[[ EXTRACTED RECORDS, beginning ]]

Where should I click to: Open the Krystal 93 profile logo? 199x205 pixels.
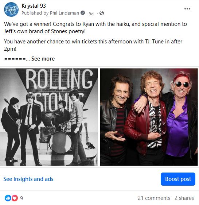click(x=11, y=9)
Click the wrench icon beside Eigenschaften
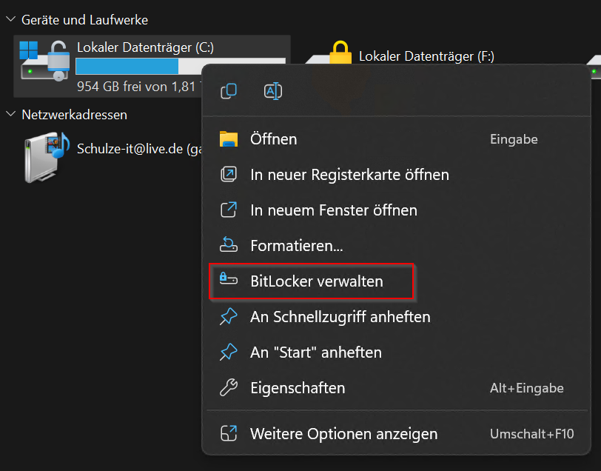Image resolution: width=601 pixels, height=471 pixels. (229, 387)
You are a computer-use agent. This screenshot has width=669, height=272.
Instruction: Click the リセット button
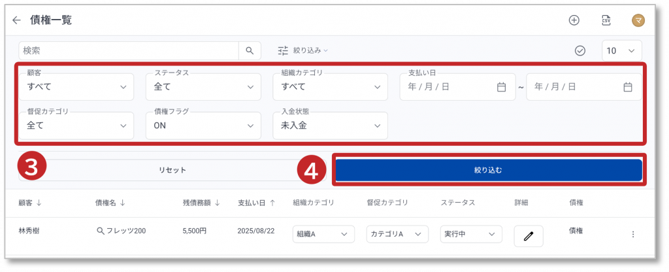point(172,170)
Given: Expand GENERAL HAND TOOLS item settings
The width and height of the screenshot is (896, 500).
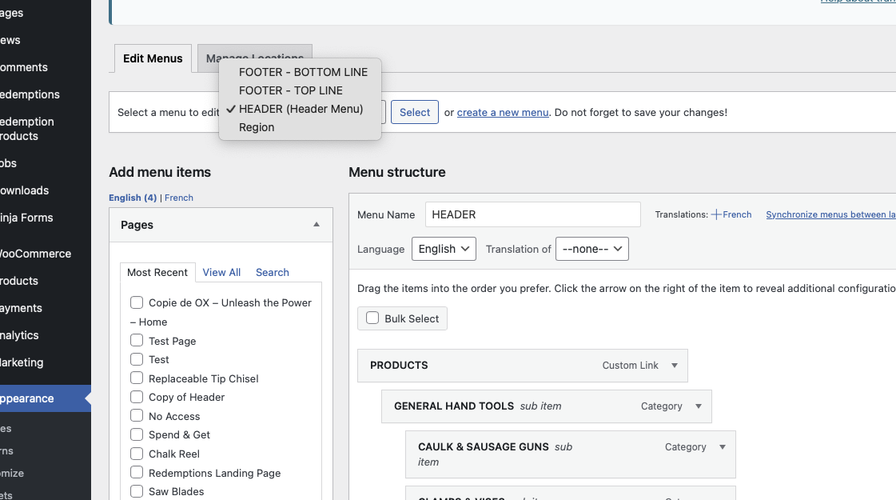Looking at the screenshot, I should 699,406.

[[ EXTRACTED RECORDS, end ]]
[[ EXTRACTED RECORDS, beginning ]]

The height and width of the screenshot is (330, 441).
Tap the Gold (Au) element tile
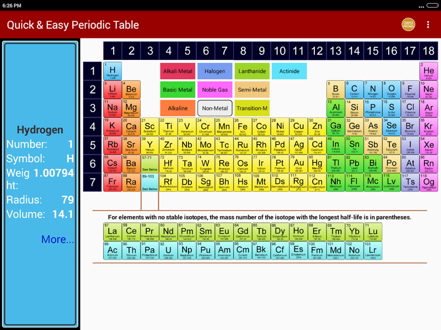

[[ EXTRACTED RECORDS, end ]]

▶ _GOAL OF THE EXERCISE_: Retype the entries above exactly, but only from the line containing "The height and" through the line containing "Tap the Gold (Au) element tile", both included.

▶ _EXERCISE SOLUTION_:
The height and width of the screenshot is (330, 441).
Tap the Gold (Au) element tile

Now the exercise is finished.